EXERCISE PROMPT: Reproduce every record below word for word and include no pictures.

Stored records:
+---+

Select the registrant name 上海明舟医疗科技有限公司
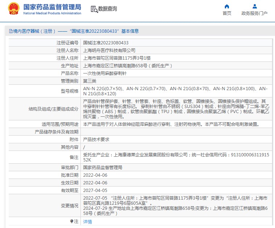109,50
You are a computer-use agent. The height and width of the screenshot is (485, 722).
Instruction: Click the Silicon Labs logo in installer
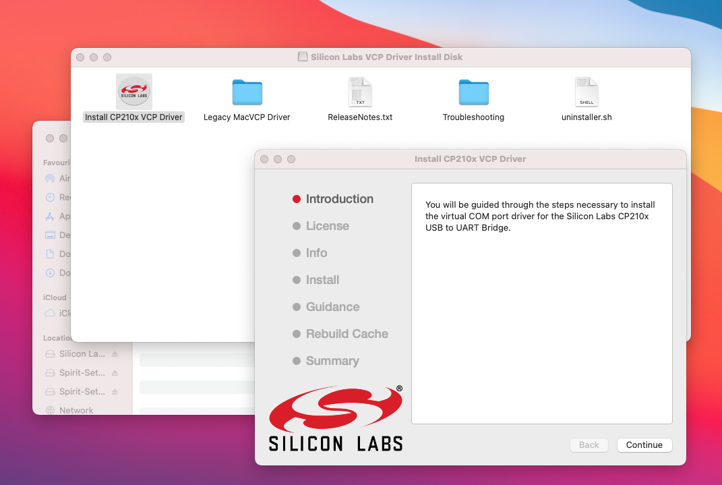point(336,418)
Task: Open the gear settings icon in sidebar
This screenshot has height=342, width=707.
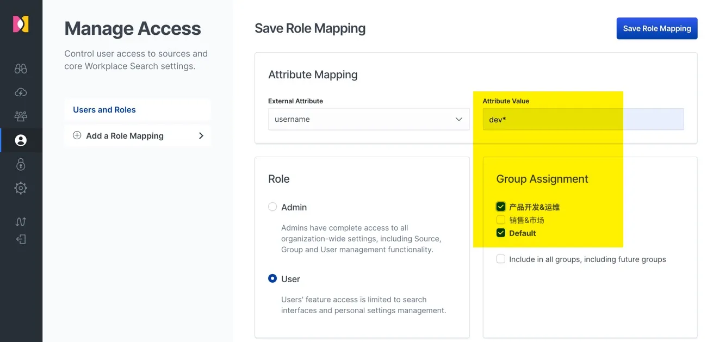Action: (x=21, y=188)
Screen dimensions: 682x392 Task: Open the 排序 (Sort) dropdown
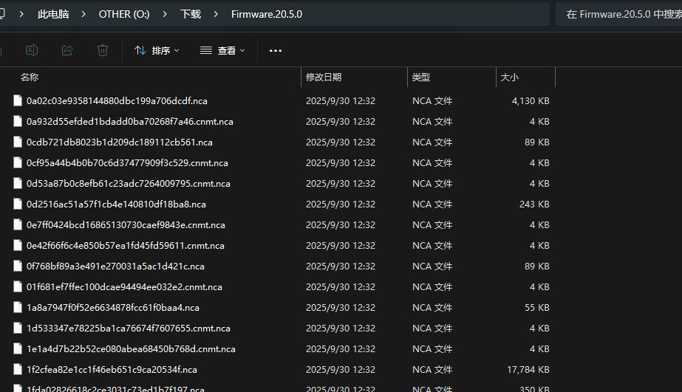[157, 50]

+---+

COMPLETED TASK:
Select the registrant name 上海明舟医疗科技有限公司
109,50
You are a computer-use agent. The height and width of the screenshot is (485, 722).
Instruction: Click the Silicon Labs logo in installer
point(336,418)
Task: Open the gear settings icon in sidebar
This screenshot has height=342, width=707.
Action: (x=21, y=188)
Screen dimensions: 682x392 Task: Open the 排序 (Sort) dropdown
[157, 50]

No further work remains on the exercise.